Published Monday, 28th January 2013 05:54 pm - © 2013 Dow Jones

By Eyk Henning

DAVOS, Switzerland--The failed merger between United Parcel Service Inc. (UPS) and Dutch TNT Express (TNTE.AE), as well as new services, are set to enhance the footprint of Europe's largest postal service company by market share and help compensate for declining revenues from traditional mail services, according to Deutsche Post AG's (DPW.XE) chief executive.

In an interview at the World Economic Forum in Davos, Switzerland, Frank Appel told The Wall Street Journal the company will continue to gain market share in its express delivery unit, DHL, and that it plans to deliver food and household goods in an improved global economic environment.

As the confidence of political and economic leaders meeting in Davos has improved, Mr. Appel said he is "optimistic that the (European and global) economy will improve in the second half of the year."

Commenting on Deutsche Post's DHL ambitions, he said he wants "to further gain market share with its express unit like in the past two years." He added that merger talks between UPS and TNT have unsettled customers, with some of them turning to Deutsche Post.

Logistics industry consultancy Transport Intelligence's calculations show that a combined UPS and TNT would have had 35% of the market for next-day parcel delivery in Europe, behind DHL's 39%, based on 2011 revenue. FedEx Corp. (FDX) has 12% of this segment.

Mr. Appel said he is confident of further strengthening DHL's position in Europe. "TNT will now have to find a standalone strategy" following the failed tie-up, he said.

UPS earlier in January abandoned its plan to buy TNT Express for $6.8 billion, due to objections from the European Commission's competition authorities. Shares of the Dutch company plunged 43% after UPS's announcement.

The regulator was worried the deal would reduce the number of major companies offering both air and ground parcel deliveries in Europe from four to three: DHL, UPS/TNT and FedEx.

Deutsche Post's DHL express unit recorded revenues of 9.4 billion euros ($12.7 billion) in the first nine months of 2012, up nearly 10% from the same period a year earlier.

To further compensate for the annual 2% decline of the traditional mail delivery operations, Mr. Appel said the company is to enter new markets. "We plan to deliver groceries and household products in the whole of Germany by 2016," Mr. Appel said. The company will therefore cooperate with retailers.

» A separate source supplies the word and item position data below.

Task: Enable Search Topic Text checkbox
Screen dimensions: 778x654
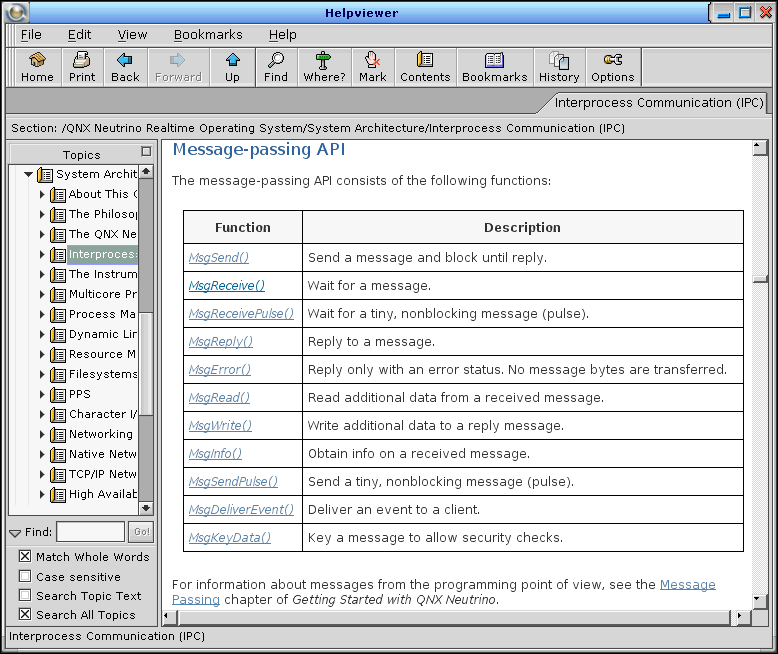Action: click(25, 596)
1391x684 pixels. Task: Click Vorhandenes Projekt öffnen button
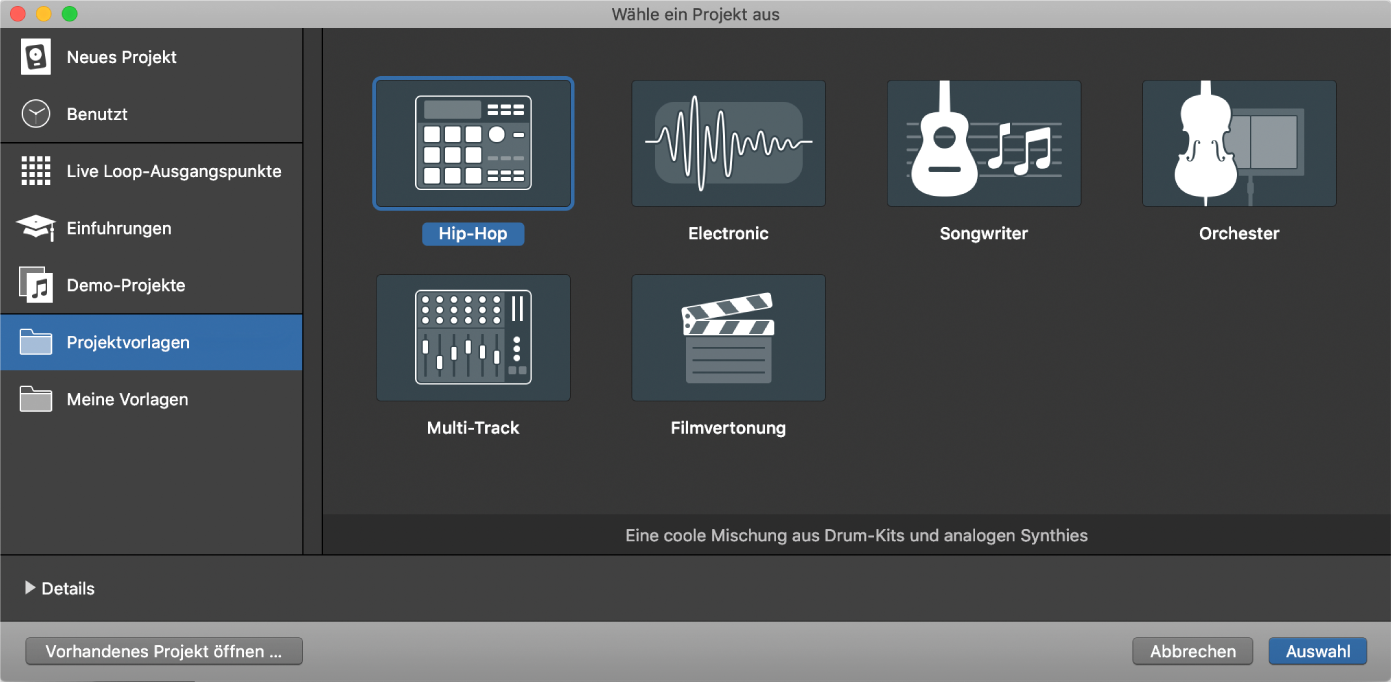(x=164, y=651)
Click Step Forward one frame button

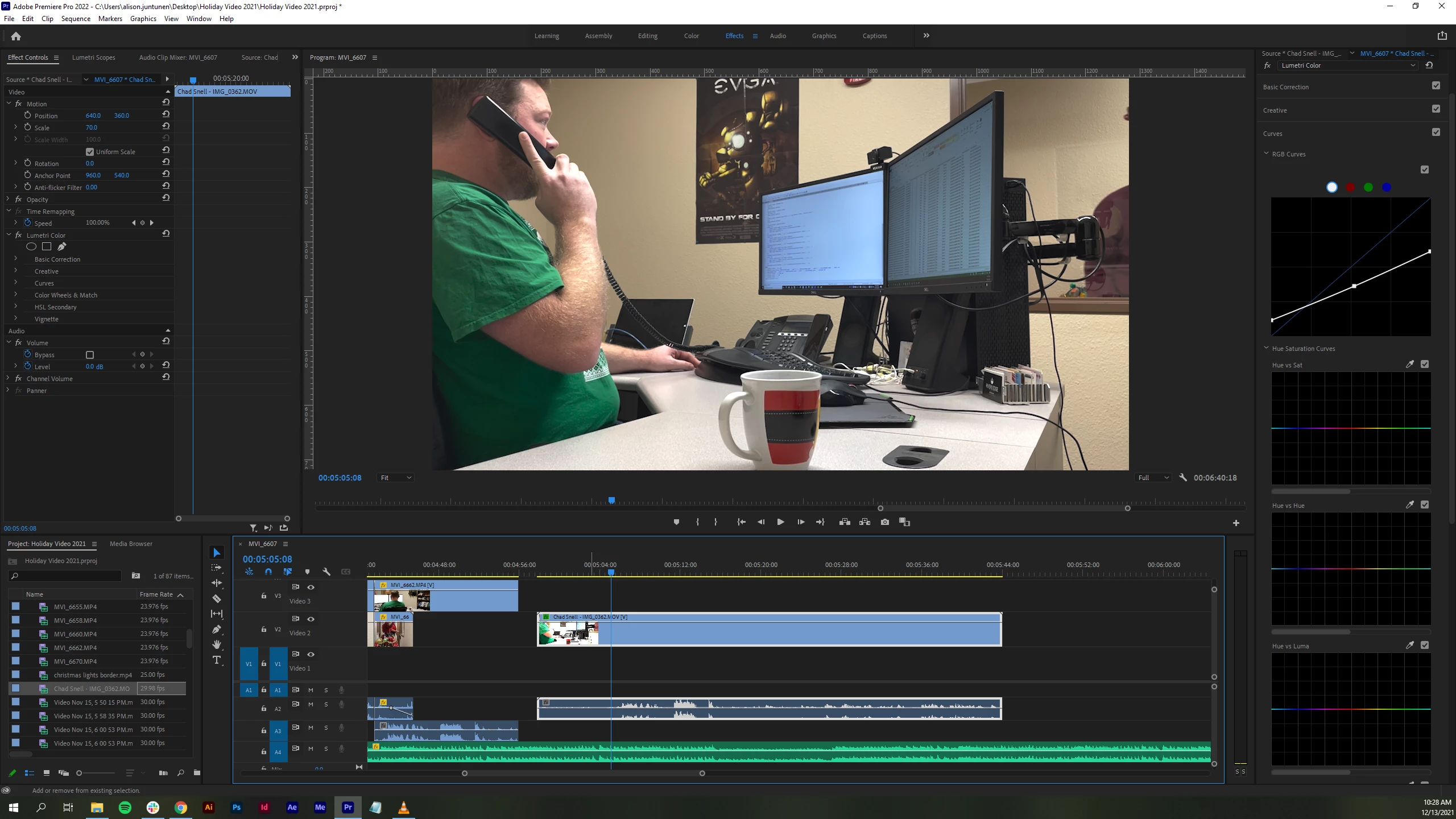(x=800, y=522)
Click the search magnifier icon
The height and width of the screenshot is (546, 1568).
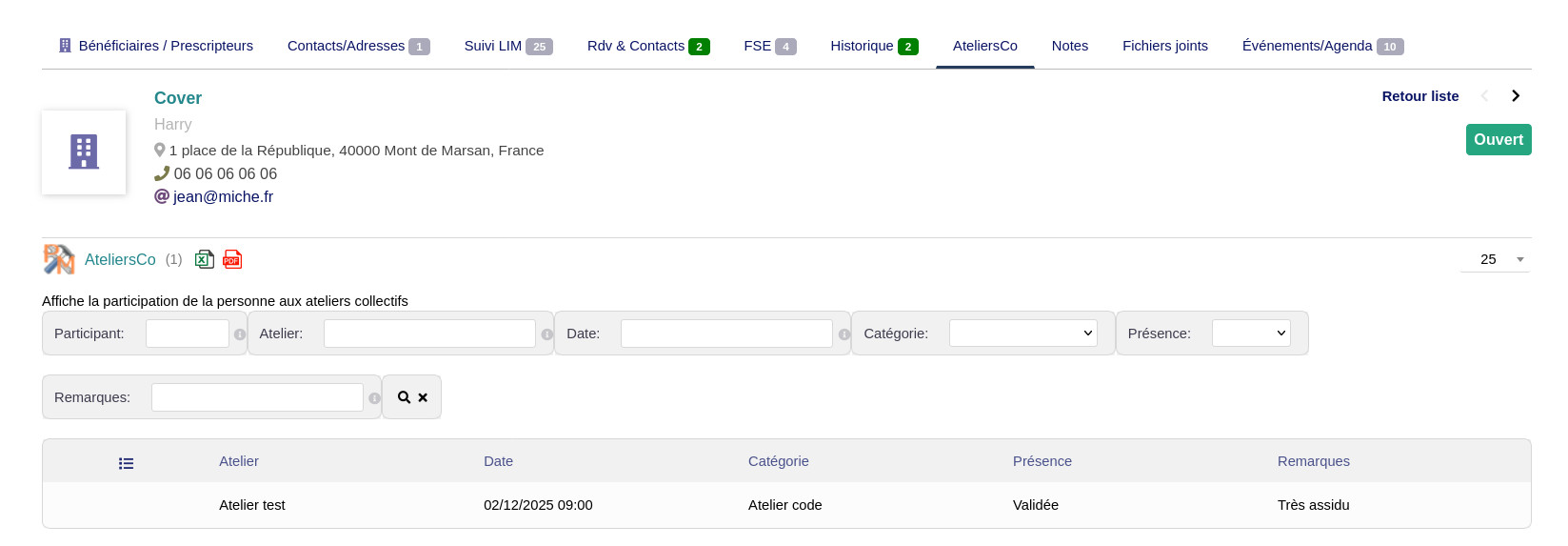(x=404, y=397)
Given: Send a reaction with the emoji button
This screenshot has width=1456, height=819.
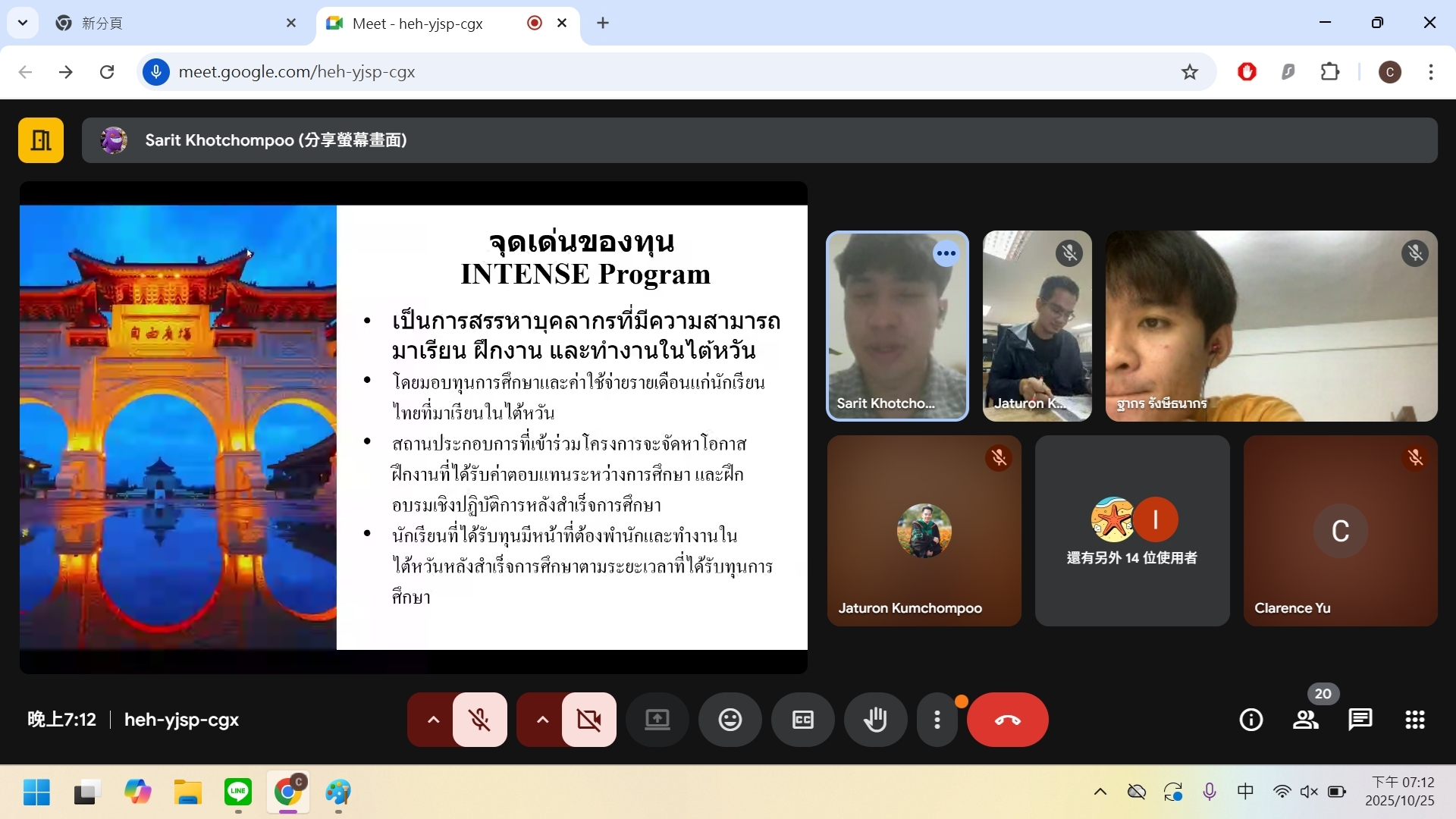Looking at the screenshot, I should (x=730, y=720).
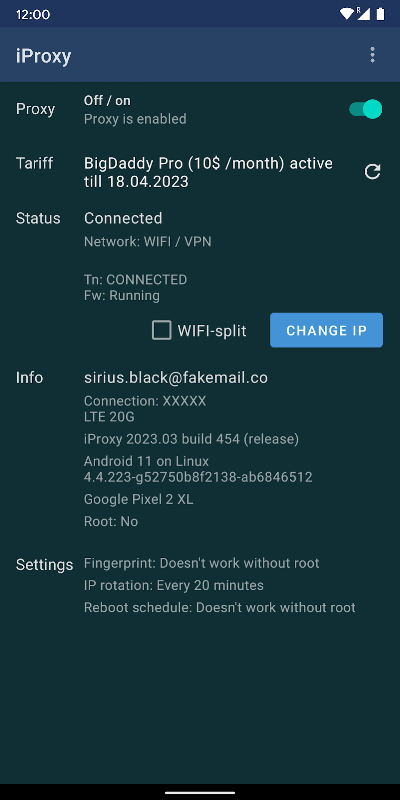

Deutsche Post hopes to fill a niche in Germany, where the market share of online grocery is only marginal according to Mr. Appel.

In the U.K., in contrast, the market share of food and grocery bought online is to rise to 6% by 2016, up from slightly less than 4% in 2011, according to research firm IGD.

Deutsche Post also intends to launch a country-wide network of long-distance coaches from 2014 onwards in cooperation with German car driver lobby group ADAC, according to Mr. Appel. The move comes after the German government opened the market for all long-distance routes between cities at the beginning of this year. Previously, the country's state-owned railway operator Deutsche Bahn AG had a monopoly for most routes.